Tomas Plekanec had been a staple in the Montreal Canadiens’ core since breaking onto the roster full time in the 2005-06 season.
The Kladno, Czech Republic native bleeds the bleu, blance, et rouge and made it clear that he was saddened to be traded away from his home on February 25, 2017 to the Toronto Maple Leafs.
However, at the time, many pointed out that the trade did not close the book on Plekanec retiring in a Habs uniform, as he could still re-sign with the club on July 1. As predicted, there have been rumours that general manager Marc Bergevin may be looking to sign his former alternate captain.
The soon-to-be 36-year-old defensive specialist is on a natural decline, and as such there are both positives and negatives to a potential reunion with Plekanec in Montreal.
This is for those with high moral character. Tomas Plekanec is near the top in many all-time categories with the Canadiens.

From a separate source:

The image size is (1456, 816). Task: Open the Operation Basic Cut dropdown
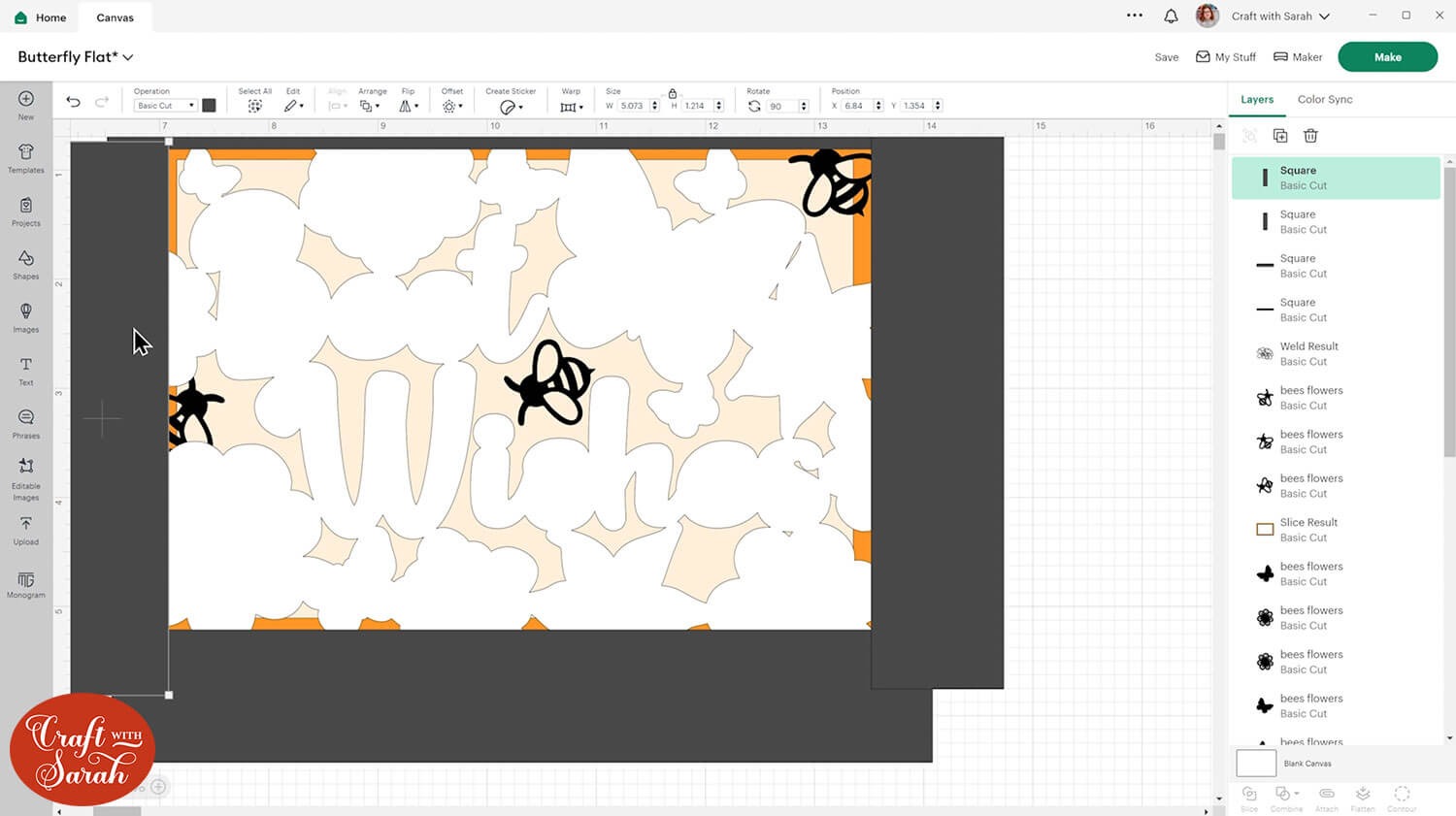[165, 106]
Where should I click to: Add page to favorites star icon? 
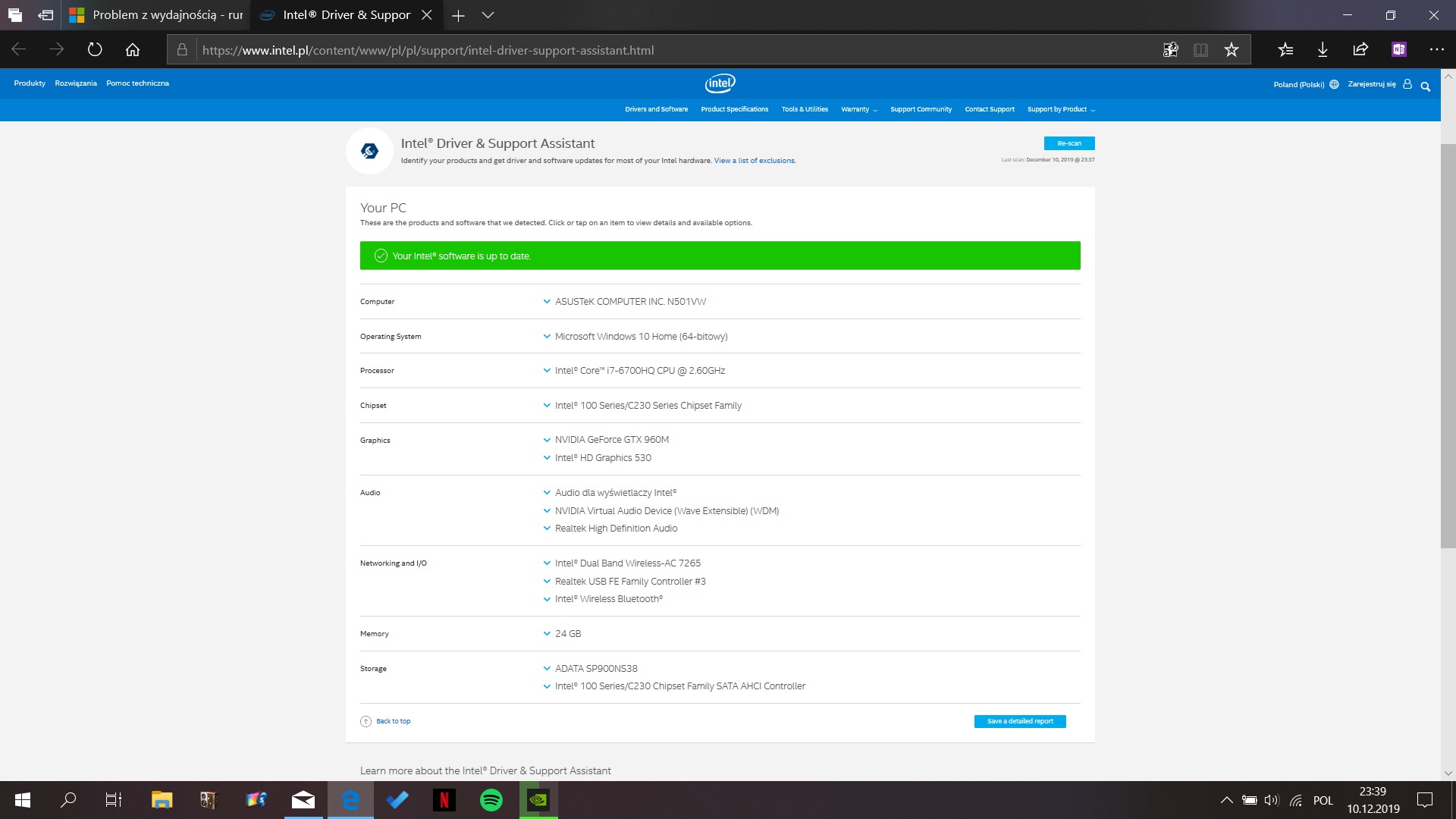[x=1231, y=50]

One example is that Plekanec is just 36 points away from tying his former captain, Saku Koivu, for 10th in all-time points. But maybe most important to Plekanec, and his followers, is that he is just 19 games away from becoming the sixth player to reach the 1000-games-played milestone in a Canadiens sweater.
Plekanec is also second all-time in short-handed goals and 13th in assists. Any time spent with the Canadiens would only push him further up the stat sheets.
Potential trade chip
If the Canadiens struggle again next season, then they could use Plekanec as a trade piece for the second straight year. Last season Montreal traded Plekanec and Kyle Baun to Toronto for prospects Kerby Rychel, Rinat Valiev, and a second-round draft pick that turned into Swedish centre Jacob Olofsson.
Plekanec proved that he could still be an effective centre for the Maple Leafs in the playoffs, and barring injury there is no doubt another team would be interested in Plekanec for their own 2019 playoff run.
Goals don’t come easy
There is a perception of Plekanec that, especially in the latter part of his career, he is a black hole when it comes to helping offensive players score.
The following tables will suggest that Plekanec is not that bad when it comes to converting expected goals into real goals, but they may shine a light onto why he has that perception, and why he shouldn’t be trusted as a top offensive contributor.
There were three line combinations that Plekanec played over 50 minutes on last season. Each of these lines produced very strong shot-generation numbers and converted their expected goals into real goals at the expected rate.
There may be a perception with Plekanec that because he produces so many shots his line should be converting more. While that could be true for an above-average offensive player, Plekanec wasn’t holding his linemates back as much as some would believe.
With the Maple Leafs, Plekanec played more than 15 minutes with three combinations last season. This is admittedly a very small sample size, but as you can see, his conversion rate is about the same. Both charts also show that his relative goals-for percentage is mostly strong as well.
So what is the con?
Well, adding up his expected goals for and actual goals with his most common linemates you get a total of 31.68 expected and 25 actual goals.
The Canadiens starve for offence on all four lines and just can’t be successful in that area without a centre that hits about average.
There are good centres on the market who could potentially help the Canadiens turn in above-average goal-production. Under the same circumstances as Plekanec, Paul Stastny turned 30.25 expected goals for into 44 actual goals. Riley Nash — a player whom I’ve been clamouring for the Habs target since mid-season — turned 20.19 expected goals into 26 actual goals.
Hypothetically, with the same linemates, Stastny or Nash could help the team produce more goals.
Filling up a roster spot
Plekanec could come in and just take a bottom-six spot on the roster. He would likely be a better option than whomever they have slotted on the fourth trio right now.
However, if the Habs do decide to sign Plekanec, that means they are taking away money and a spot from better options like the ones mentioned above, or a young forward who can be given an opportunity at the NHL level.
It depends on what the Canadiens decide to do. If they think it will take a few years for some of their prospects to develop but they still want to try to compete right now, then they should sign Stastny as a legitimate top-six option. If they are just trying to balance out their roster and are looking for value to stay on as a depth player later or as a solid trade chip when the younger forwards develop, then Nash would be the better option.
Either way, the Canadiens should not sign Plekanec as a player who will only clog up a spot for other assets who would better maximize the team’s chances at a future Stanley Cup.